Link Search Menu Expand Document (external link)

Code organization

Table of contents
  1. Exercise

With a basic understanding of version control, it is now time to really begin filling up our code repository. However, the question then remains how to organize our code? As developers we tend to not think about code organization that much. It is instead something that just dynamically is being created as we may need it. However, maybe we should spend some time initially getting organized with the chance of this making our code easier to develop and maintain in the long run.

We are here going to focus on the organization of data science projects e.g. where some kind of data is involved. The key to modern machine learning/deep learning is without a doubt the vast amounts of data that we have access to today. It is therefore not unreasonable that data should influence our choice of code structure.

We are in this course going to use the cookie-cutter approach. We are not going to argue that cookie-cutter is better than other approaches to code organization, we are just focusing on that it is standardized way of creating project structures. By standardized we mean, that if two persons are both using cookie-cutter the layout of their code does follow some specific rules, making one able to faster get understand the other persons code. Code organization is therefore not only to make the code easier for you to maintain but also for others to read and understand.

Below is seen the default code structure of cookie-cutter for data science projects.

Exercise

  1. Start by reading this page, as it will give you insight to why standardized code organization is important.

  2. Install cookie cutter for data science
    # install using the terminal
    pip install cookiecutter
    
  3. Take a look at the webpage to see how you start a new project.

The remaining of this exercise is intended to be used on taking the simple cnn mnist classifier from yesterdays exercise and force it into this structure. You are not required to fill out every folder and file in the project structure, but complete the following steps. When you need to run a file I recommend always doing this from the root directory e.g.

  python src/data/make_dataset.py data/raw data/processed
  python src/models/train_model.py <arguments>
  ect...

in this way paths (for saving and loading files) are always relative to the root.

  1. After having created your project we are going to install it as a package in our conda enviroment. Either run
    # install in a terminal in your conda env
    pip install -e .
    # or 
    conda develop .
    

    In addition you may need to run

    pip install -r requirements.txt
    

    to install additional packages required by cookie-cutter.

  2. Start by filling out the src/data/make_dataset.py file. When this file runs, it should take the raw data files in data/raw (the files that we have provided) process them into a single tensor, normalize the tensor and save this intermediate representation to the data/processed folder.

-=-=-

Your goal:
Please update the stretch of the code organization page from "pip install -r" through "the data/processed folder.", changing "tensor" to "array", and give that stretch in full. The items after this point are separate material, unrelated to the code organization page.

-=-=-

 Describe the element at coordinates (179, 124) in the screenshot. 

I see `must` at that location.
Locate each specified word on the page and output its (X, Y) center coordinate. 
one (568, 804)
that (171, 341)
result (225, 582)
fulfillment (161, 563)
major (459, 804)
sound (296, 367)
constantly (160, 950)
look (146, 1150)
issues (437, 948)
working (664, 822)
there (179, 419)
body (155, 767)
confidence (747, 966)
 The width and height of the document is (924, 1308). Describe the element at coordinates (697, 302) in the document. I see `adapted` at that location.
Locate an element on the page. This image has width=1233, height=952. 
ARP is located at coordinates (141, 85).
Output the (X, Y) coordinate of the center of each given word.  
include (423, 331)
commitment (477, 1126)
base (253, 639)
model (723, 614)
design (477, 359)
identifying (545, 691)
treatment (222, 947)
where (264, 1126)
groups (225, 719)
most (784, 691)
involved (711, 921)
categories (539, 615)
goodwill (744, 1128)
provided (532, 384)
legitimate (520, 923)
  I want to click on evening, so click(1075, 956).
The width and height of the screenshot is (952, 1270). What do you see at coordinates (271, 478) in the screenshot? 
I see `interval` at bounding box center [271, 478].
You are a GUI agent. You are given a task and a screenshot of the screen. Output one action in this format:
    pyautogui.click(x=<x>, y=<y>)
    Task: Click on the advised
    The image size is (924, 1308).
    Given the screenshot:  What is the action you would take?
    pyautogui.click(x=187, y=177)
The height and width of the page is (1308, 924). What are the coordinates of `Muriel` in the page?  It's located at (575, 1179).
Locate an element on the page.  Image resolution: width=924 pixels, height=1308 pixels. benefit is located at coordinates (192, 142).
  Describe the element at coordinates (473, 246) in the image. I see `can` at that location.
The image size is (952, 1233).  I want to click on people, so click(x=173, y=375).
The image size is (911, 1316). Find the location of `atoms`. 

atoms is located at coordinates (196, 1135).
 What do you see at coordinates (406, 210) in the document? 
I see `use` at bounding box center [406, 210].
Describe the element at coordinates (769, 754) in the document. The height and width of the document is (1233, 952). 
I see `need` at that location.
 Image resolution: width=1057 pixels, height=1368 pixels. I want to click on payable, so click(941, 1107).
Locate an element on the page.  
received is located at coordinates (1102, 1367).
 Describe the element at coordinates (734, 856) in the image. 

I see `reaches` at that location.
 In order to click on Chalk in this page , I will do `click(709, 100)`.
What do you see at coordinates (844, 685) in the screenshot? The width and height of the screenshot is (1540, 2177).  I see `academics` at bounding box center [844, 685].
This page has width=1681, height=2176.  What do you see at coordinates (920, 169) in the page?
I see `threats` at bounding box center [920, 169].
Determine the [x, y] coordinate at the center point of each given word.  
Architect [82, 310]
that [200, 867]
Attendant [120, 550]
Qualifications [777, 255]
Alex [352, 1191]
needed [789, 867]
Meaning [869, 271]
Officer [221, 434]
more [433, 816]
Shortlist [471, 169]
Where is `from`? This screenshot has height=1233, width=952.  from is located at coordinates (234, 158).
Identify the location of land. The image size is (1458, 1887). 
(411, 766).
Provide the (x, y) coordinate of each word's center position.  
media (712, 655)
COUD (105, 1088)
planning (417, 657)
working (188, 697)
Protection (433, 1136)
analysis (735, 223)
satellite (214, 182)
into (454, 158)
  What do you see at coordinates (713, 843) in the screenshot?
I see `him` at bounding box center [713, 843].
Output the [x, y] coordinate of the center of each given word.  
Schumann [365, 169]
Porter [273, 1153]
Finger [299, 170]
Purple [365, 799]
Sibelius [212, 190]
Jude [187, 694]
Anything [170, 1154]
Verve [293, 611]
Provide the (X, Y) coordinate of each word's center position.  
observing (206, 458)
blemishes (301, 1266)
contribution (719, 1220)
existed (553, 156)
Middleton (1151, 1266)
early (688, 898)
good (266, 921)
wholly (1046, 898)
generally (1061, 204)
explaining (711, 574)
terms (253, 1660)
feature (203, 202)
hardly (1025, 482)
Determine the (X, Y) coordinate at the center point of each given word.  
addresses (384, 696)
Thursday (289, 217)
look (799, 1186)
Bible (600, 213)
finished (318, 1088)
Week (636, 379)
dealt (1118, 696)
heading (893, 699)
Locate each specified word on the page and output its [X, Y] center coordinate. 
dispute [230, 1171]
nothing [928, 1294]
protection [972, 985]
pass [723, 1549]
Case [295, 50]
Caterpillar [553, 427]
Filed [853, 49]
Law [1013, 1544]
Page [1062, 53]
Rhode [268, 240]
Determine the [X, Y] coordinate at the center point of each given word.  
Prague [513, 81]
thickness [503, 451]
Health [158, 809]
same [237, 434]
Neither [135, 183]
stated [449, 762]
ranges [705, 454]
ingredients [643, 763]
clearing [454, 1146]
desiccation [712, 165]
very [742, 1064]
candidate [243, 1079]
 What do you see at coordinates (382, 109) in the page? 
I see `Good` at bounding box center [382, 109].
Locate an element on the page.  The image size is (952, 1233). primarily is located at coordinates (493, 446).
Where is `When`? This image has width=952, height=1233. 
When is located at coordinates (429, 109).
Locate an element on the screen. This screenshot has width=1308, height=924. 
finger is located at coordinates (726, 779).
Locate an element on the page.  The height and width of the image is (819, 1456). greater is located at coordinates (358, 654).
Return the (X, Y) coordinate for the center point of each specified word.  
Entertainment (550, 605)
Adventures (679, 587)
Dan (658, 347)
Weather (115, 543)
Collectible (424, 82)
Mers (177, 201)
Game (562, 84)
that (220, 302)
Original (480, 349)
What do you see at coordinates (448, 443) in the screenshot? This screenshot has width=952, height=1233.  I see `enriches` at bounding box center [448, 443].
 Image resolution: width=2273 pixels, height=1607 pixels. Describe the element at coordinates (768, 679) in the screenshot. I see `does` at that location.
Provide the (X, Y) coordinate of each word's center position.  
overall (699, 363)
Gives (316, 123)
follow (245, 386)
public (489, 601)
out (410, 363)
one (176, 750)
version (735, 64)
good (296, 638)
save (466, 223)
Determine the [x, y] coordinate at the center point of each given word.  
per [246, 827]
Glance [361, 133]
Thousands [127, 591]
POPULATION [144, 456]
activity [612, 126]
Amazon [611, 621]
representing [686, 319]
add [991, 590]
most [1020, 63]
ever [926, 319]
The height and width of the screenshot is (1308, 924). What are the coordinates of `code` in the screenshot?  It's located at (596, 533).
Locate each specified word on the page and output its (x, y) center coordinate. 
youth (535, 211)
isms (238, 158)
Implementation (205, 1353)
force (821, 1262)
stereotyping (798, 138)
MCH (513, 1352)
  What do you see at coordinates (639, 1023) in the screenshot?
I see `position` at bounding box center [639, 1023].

-=-=-

Response below:
pip install -r requirements.txt
    

    to install additional packages required by cookie-cutter.

  2. Start by filling out the src/data/make_dataset.py file. When this file runs, it should take the raw data files in data/raw (the files that we have provided) process them into a single array, normalize the array and save this intermediate representation to the data/processed folder.